The potential impact of using different rating systems under the counterfactual assumption that patients only presented to a top hospital for them was also considered. The precision navigation–based ranking approach resulted in significantly more hospitals being designated as a top hospital for one or more Medicare FFS beneficiary (ie, distributed or balanced the case load across a larger number of hospitals that were top ranked for specific patients). Out of 69 total hospitals visited by patients in 2018 for hip replacements, 54 were considered top-ranked hospitals for at least one patient when using precision navigation. CMS ratings resulted in 25 hospitals being top ranked. US News and Healthgrades each resulted in 27 hospitals being top ranked. Yelp-based ranking resulted in 22 hospitals being considered top ranked. Average volume and outcome resulted in 26 and 24 hospitals, respectively, being considered top-ranked hospitals for a patient.

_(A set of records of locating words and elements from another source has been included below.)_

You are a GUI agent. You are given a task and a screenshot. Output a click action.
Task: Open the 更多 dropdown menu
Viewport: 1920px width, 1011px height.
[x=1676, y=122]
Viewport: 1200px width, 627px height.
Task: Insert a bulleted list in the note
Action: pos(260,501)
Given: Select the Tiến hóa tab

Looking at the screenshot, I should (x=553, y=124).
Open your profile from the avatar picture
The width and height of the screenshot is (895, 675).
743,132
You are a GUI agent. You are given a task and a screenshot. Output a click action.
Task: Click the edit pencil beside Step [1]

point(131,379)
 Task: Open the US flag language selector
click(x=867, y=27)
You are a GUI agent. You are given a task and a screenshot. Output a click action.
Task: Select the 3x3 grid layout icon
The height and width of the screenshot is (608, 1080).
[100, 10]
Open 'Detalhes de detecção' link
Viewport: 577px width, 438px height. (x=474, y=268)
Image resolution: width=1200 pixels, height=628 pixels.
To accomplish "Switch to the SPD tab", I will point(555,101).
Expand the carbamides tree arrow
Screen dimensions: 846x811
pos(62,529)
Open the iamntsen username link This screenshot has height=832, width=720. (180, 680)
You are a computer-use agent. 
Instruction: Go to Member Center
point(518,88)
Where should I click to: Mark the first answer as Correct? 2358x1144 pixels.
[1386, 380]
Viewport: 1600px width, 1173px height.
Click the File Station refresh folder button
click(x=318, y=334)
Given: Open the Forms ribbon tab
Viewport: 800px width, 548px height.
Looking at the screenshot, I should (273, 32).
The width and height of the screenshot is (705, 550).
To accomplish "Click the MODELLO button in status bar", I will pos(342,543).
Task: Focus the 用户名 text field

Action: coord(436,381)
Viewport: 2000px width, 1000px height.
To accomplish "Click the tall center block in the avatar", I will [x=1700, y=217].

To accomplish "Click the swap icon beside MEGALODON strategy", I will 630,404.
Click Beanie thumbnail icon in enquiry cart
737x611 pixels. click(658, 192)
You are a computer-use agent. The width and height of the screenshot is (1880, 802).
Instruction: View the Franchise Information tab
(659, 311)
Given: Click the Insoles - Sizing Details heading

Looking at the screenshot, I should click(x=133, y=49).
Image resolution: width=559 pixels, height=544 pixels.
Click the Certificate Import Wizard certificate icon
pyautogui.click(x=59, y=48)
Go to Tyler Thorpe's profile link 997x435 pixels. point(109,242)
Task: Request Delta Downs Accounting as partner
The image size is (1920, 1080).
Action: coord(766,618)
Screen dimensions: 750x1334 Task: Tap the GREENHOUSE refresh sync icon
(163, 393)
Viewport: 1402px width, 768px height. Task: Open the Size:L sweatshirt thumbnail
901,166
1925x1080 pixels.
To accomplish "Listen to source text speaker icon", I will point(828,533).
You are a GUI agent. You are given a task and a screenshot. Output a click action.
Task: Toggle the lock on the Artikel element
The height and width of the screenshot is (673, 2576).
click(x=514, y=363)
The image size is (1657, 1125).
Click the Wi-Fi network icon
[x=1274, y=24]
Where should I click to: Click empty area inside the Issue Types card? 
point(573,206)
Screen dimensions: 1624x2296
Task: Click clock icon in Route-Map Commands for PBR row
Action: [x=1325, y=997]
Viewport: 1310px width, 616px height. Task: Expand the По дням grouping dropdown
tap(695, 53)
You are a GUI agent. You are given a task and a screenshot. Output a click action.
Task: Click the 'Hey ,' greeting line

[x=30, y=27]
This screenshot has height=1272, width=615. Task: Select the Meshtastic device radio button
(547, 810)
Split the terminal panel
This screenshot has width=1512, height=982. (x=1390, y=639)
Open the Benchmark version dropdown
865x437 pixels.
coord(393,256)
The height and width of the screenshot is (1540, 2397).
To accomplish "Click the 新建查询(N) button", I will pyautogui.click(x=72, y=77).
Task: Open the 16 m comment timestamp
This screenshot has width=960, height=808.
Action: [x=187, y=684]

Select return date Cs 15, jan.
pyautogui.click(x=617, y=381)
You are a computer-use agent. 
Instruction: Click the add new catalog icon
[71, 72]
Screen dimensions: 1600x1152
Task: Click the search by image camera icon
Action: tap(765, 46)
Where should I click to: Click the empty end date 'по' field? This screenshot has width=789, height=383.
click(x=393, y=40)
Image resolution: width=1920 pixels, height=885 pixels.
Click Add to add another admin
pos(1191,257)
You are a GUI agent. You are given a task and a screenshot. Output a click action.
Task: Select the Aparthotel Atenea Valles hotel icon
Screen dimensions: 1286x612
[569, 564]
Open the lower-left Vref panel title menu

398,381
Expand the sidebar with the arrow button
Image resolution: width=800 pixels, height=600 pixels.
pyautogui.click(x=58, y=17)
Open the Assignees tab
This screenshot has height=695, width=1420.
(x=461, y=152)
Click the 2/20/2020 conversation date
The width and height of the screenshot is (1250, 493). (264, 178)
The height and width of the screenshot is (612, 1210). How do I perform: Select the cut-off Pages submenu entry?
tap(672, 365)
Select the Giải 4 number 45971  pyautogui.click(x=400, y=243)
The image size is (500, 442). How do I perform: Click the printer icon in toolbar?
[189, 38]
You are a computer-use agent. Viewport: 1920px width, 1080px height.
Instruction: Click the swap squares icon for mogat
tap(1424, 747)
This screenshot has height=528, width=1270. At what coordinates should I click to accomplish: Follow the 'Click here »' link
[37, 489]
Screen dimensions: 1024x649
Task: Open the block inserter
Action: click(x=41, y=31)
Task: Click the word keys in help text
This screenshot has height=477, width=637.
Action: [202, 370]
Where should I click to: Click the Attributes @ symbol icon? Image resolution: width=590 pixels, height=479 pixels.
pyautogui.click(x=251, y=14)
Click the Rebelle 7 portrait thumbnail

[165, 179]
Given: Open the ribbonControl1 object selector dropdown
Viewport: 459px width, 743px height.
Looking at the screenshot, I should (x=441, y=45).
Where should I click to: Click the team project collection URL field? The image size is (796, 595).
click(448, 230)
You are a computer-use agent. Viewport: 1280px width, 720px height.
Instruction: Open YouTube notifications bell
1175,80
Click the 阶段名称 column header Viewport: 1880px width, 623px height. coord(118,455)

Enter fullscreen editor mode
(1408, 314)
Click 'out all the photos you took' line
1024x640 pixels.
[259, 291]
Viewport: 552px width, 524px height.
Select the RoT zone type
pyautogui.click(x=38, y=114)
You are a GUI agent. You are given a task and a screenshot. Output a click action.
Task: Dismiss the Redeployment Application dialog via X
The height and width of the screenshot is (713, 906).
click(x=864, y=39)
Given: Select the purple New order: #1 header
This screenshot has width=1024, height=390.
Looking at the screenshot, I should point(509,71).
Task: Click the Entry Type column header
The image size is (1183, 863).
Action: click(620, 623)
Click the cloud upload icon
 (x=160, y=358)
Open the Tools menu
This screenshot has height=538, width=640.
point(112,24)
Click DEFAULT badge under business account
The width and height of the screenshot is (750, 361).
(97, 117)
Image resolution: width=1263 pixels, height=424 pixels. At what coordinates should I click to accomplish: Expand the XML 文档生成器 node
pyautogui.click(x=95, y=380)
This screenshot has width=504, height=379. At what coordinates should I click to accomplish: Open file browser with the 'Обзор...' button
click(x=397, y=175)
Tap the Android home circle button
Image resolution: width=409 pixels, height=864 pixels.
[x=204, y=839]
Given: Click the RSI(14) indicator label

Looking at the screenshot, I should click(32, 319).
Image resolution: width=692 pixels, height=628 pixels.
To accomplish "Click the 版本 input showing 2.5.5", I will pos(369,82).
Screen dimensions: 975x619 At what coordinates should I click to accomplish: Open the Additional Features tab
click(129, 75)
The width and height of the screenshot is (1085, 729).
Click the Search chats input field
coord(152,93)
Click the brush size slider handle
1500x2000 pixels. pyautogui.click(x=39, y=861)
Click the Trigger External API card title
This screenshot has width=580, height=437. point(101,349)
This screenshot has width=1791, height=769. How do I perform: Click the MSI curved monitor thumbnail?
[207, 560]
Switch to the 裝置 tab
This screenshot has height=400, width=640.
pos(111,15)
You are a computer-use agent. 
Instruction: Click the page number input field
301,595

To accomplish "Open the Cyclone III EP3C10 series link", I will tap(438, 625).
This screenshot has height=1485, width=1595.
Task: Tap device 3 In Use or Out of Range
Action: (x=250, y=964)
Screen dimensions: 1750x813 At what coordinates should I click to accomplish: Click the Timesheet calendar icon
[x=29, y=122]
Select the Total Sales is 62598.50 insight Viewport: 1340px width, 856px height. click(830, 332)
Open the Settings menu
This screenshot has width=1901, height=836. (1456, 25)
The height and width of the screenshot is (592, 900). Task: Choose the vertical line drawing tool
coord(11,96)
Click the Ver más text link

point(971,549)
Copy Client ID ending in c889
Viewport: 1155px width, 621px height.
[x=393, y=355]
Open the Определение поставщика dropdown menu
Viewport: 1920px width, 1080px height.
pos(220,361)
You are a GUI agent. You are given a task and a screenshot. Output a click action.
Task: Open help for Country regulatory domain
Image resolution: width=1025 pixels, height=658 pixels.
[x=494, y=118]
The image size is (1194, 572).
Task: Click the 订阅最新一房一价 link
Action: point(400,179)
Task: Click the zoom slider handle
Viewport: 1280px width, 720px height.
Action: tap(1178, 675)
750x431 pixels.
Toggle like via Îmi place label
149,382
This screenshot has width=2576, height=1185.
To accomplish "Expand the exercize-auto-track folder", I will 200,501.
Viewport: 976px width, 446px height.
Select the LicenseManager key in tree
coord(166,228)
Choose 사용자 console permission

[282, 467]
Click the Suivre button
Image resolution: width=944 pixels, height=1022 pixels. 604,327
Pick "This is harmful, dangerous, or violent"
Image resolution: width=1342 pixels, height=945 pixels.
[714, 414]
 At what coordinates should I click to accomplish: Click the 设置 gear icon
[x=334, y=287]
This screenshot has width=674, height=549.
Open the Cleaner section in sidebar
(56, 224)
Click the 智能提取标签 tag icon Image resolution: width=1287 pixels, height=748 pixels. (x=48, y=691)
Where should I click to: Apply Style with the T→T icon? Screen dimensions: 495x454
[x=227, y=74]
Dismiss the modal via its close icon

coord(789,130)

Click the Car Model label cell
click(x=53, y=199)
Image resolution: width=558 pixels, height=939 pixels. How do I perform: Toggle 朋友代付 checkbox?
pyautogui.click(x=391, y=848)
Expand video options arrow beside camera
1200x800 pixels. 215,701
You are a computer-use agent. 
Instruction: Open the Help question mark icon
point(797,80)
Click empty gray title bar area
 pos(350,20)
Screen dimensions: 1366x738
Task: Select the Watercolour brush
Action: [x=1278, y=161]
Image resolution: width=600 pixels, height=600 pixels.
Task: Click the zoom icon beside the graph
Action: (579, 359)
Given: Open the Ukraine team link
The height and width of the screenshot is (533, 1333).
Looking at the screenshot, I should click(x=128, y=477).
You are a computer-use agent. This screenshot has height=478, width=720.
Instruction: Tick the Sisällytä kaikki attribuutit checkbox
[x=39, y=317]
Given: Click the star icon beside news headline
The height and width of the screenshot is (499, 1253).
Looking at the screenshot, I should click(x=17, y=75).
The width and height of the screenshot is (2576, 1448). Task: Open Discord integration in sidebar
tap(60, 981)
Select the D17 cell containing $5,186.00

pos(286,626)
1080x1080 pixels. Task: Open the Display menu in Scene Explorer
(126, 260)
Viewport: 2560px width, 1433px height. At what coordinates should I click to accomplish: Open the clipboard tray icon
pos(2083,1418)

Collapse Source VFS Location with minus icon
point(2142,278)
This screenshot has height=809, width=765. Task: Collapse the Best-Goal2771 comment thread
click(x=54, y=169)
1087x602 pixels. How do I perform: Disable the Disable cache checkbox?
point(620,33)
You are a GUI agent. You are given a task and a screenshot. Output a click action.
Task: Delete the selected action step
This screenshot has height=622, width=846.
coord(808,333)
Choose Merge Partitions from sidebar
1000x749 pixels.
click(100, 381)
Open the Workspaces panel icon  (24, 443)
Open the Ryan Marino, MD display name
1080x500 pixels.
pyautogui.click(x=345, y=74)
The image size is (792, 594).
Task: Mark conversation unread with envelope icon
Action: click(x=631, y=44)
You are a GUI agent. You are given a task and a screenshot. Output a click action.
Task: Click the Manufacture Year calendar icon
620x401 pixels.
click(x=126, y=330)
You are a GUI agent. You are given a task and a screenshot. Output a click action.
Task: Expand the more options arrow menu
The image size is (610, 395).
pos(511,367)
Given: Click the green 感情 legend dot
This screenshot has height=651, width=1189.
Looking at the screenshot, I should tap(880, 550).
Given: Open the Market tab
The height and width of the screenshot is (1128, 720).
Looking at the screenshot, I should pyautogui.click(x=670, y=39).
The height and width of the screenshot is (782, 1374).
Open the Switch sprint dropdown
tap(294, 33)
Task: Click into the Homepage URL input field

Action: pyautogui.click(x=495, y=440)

Prior research on the use of popular ranking and rating approaches, including web-based ratings, consumer guides, and various quality ratings for physicians or hospitals, have resulted in inconsistent findings, and it is unclear which rating approach works best [5,20,21,25-28]. This retrospective study compares the performance of several different rating strategies for designating top hospitals for a large population of Medicare FFS beneficiaries who underwent elective hip replacement surgeries in the Chicago metropolitan area. The study also compared the performance of the aforementioned approaches for hospital rankings and ratings with a more personalized precision navigation–based approach that selects hospitals based on patients’ individual health characteristics.

Overall, several approaches were shown to be associated with better outcomes and lower TCOC when patients presented to a top hospital based on the respective ranking approach. These included CMS quality stars and precision navigation–based rankings, with top-ranked hospitals achieving improved outcomes and TCOC for hip replacement using both propensity-adjusted and nonadjusted analyses. The greatest improvements were observed for precision navigation–based rankings, which were more consistently associated with reductions in 90-day postprocedure hospitalization rate, ED admission rate, and TCOC in each analysis.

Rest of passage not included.